Saved data entries:
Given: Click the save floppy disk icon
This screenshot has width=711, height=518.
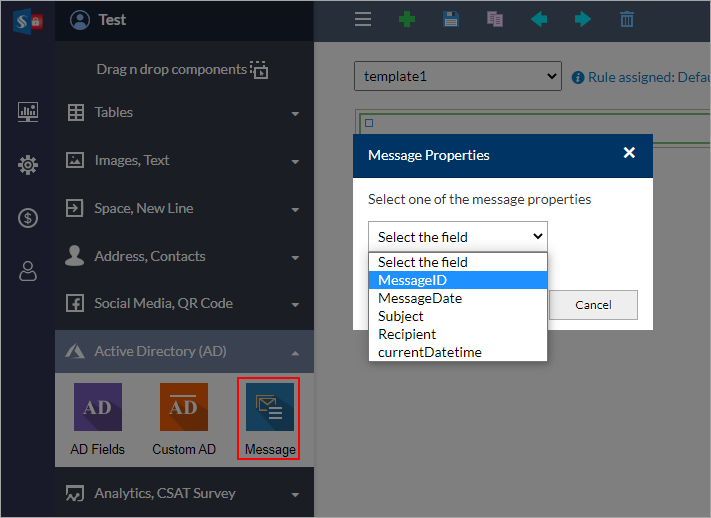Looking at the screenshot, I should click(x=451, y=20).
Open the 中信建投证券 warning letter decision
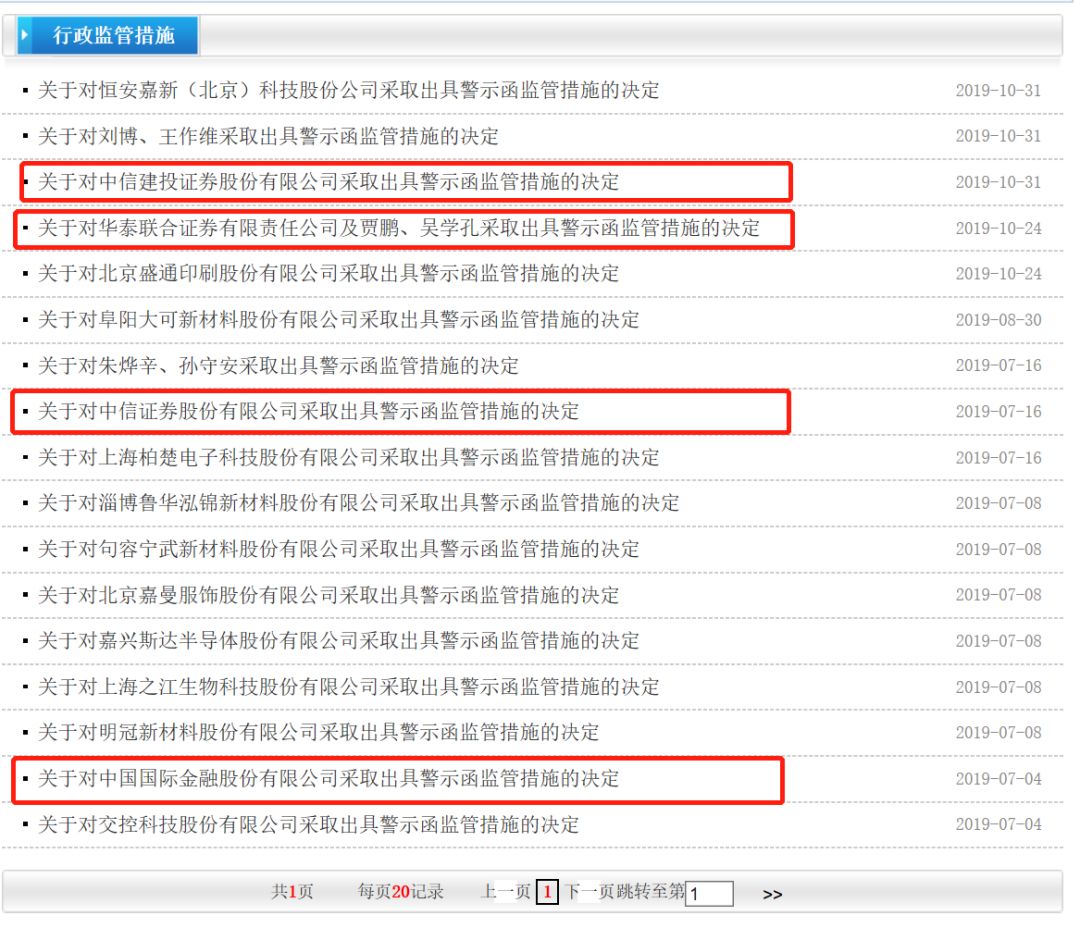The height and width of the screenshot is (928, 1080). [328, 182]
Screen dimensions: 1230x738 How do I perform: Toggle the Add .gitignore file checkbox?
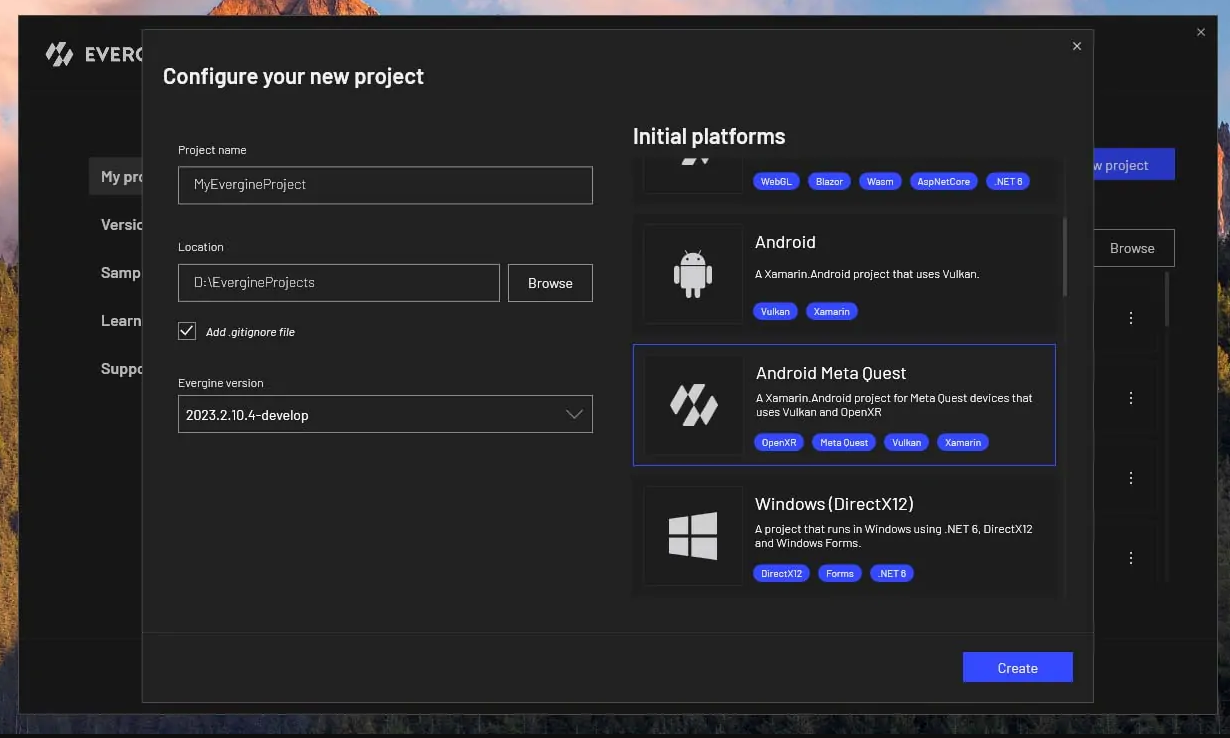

Exercise directions:
An exact repetition of all the records above is required, excluding the pictures.

Exercise solution:
Given: Click the save floppy disk icon
This screenshot has width=711, height=518.
Looking at the screenshot, I should click(x=451, y=20).
Open the 中信建投证券 warning letter decision
The height and width of the screenshot is (928, 1080). [328, 182]
Screen dimensions: 1230x738 How do I perform: Toggle the Add .gitignore file checkbox?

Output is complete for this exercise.